Email: tim2208@gmail.com
Subject line: [SECURITY] <brief description>
You will receive an acknowledgment within 48 hours and a substantive response within 5 business days.
Assay is a cryptographic evidence tool. Security issues in the following areas are especially important:
- Ed25519 signing or verification logic
- SHA-256 hashing or manifest integrity checks
- JCS (RFC 8785) canonicalization
- Key storage, rotation, or access control
- Receipt emission that leaks sensitive content unexpectedly
- MCP Notary Proxy message handling
- Any path where tampered evidence could pass verification
| Version | Supported |
|---|---|
| 1.17.x | Yes |
| < 1.17 | No |
We recommend always using the latest release from PyPI.
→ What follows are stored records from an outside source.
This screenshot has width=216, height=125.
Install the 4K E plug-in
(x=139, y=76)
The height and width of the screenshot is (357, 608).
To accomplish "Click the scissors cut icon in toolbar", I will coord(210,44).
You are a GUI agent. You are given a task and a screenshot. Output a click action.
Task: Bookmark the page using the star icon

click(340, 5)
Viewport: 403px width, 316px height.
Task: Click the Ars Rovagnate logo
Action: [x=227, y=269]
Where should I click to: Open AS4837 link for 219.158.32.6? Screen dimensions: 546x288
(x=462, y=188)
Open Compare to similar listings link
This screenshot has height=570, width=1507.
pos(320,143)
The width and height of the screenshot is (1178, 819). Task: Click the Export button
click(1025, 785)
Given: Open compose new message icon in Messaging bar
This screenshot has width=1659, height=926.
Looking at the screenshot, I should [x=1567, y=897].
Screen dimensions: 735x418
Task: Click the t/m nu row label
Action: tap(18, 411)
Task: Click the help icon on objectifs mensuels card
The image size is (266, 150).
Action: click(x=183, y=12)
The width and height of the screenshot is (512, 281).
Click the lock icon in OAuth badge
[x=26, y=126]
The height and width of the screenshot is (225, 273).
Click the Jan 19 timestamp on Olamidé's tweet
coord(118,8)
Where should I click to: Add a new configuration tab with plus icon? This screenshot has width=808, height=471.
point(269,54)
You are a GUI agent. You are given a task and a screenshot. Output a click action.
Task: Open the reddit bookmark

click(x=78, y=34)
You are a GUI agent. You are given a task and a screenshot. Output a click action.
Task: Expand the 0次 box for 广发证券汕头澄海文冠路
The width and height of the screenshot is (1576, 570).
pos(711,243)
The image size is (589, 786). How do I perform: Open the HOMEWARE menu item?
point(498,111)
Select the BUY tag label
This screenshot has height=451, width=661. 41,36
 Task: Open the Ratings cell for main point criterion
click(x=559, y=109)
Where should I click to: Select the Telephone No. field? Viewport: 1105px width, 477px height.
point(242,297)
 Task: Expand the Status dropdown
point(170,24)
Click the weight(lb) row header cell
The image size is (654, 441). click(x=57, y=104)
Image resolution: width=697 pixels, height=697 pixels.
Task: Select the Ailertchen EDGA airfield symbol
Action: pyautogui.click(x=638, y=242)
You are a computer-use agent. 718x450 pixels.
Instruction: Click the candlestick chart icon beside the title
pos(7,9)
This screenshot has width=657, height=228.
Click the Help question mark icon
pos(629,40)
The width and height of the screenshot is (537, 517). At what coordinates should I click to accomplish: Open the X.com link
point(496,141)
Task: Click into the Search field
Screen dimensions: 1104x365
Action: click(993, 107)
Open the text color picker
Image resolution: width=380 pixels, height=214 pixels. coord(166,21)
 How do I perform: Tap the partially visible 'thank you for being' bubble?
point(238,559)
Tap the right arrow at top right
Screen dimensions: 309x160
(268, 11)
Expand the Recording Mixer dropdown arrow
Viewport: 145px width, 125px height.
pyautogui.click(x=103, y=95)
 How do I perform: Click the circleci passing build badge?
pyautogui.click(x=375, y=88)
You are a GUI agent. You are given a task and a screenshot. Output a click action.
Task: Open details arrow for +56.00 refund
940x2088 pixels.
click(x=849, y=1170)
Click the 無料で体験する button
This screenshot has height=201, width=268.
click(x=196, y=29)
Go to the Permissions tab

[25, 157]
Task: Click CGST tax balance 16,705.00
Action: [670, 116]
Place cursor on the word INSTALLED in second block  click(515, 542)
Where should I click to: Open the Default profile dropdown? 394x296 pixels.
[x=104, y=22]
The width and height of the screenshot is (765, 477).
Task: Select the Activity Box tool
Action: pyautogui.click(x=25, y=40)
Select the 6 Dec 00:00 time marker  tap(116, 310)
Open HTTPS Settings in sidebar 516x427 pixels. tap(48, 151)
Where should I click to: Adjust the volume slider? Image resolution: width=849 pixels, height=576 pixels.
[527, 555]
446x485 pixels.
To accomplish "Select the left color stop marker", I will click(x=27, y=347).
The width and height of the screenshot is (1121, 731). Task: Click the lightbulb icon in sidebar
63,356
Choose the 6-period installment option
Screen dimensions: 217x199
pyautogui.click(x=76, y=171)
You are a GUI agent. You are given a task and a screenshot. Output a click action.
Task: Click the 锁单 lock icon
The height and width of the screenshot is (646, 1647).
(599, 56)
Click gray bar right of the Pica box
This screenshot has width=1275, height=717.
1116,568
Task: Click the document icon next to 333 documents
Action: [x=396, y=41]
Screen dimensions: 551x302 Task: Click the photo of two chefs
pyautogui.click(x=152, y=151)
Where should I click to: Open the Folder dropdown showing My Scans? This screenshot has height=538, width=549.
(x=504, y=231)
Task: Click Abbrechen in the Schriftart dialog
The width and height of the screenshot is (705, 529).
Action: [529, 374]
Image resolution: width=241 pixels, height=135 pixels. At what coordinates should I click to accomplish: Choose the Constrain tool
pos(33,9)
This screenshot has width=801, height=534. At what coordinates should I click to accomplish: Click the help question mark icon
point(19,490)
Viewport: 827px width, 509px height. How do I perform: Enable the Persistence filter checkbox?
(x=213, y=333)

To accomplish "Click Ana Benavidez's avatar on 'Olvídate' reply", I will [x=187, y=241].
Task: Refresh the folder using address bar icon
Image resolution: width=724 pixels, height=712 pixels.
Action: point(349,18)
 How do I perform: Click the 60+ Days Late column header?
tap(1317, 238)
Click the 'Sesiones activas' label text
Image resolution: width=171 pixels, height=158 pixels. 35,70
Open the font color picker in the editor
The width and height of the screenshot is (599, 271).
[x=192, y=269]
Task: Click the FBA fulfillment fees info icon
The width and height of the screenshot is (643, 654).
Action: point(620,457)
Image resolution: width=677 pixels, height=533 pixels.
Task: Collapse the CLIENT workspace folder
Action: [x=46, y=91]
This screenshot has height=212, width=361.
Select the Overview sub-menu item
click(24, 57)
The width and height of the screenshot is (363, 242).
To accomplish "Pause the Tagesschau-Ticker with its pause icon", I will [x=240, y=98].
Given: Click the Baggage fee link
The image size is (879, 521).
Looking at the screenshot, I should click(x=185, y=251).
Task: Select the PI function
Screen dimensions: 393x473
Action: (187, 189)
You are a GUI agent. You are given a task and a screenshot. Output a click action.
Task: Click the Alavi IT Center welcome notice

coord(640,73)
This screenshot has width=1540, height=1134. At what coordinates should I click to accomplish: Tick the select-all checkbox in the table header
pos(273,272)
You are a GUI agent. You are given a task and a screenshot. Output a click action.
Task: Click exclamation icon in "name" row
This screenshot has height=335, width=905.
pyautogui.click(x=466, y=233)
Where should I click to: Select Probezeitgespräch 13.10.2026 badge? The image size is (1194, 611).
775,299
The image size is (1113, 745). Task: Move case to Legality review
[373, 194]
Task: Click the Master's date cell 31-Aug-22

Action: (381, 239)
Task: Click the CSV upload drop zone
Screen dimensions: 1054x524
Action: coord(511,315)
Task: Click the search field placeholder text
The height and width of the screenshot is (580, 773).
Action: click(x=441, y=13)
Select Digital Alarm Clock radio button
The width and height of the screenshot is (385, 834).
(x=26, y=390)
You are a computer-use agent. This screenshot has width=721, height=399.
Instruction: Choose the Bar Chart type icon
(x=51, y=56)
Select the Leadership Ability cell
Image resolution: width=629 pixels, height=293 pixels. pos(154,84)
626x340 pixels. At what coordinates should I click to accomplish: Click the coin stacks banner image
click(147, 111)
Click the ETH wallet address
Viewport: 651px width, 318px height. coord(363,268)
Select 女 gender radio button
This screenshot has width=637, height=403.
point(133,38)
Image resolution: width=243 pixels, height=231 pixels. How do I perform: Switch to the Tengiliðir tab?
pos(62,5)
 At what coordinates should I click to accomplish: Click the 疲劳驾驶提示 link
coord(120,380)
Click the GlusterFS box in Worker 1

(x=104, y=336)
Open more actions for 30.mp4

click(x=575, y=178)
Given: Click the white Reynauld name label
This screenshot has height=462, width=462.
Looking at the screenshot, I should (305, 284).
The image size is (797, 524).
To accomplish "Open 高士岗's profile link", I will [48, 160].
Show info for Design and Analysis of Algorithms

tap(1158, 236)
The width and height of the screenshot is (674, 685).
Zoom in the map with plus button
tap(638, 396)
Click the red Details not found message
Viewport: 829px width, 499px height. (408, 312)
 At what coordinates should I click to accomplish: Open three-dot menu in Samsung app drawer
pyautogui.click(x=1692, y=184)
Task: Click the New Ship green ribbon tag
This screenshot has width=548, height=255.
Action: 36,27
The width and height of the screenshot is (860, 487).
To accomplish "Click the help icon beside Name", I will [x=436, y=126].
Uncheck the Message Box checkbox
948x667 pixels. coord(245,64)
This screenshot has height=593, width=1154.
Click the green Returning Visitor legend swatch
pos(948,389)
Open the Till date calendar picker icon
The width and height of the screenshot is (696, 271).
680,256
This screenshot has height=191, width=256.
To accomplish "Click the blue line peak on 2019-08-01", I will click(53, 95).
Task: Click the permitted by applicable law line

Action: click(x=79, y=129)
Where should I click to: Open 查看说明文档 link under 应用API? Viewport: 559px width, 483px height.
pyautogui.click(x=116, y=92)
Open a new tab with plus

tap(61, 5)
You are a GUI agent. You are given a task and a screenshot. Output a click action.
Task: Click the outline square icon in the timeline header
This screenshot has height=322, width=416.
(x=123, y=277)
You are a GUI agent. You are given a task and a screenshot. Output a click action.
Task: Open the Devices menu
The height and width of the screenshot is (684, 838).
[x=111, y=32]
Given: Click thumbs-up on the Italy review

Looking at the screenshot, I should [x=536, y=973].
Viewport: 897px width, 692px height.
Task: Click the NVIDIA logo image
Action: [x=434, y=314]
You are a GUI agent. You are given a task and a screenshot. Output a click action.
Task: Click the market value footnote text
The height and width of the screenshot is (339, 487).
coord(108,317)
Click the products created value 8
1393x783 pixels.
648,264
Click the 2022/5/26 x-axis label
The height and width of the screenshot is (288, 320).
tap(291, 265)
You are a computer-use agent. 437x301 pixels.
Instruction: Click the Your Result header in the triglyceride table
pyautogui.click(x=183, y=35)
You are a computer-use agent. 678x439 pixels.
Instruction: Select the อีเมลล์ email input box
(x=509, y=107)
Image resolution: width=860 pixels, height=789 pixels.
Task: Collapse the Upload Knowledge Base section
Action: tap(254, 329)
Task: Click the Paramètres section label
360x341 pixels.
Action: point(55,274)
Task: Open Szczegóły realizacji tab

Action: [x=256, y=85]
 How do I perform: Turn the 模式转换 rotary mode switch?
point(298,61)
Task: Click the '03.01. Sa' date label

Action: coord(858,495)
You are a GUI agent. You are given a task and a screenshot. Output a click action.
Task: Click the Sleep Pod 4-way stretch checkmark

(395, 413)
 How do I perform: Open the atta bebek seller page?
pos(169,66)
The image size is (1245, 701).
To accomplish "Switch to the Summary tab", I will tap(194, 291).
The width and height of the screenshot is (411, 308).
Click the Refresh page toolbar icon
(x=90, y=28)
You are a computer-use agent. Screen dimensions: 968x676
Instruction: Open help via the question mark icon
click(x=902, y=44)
- Day 0: Report received, acknowledgment sent
- Day 5: Initial assessment shared with reporter
- Day 30: Target for fix release (may vary by severity)
- Day 90: Public disclosure (coordinated with reporter)
Assay delegates cryptographic operations to PyNaCl (libsodium). Signing
key material is stored in ~/.assay/keys/ with 0o600 permissions. No
secrets are transmitted to external services unless the user explicitly
configures external timestamping or transparency log anchoring.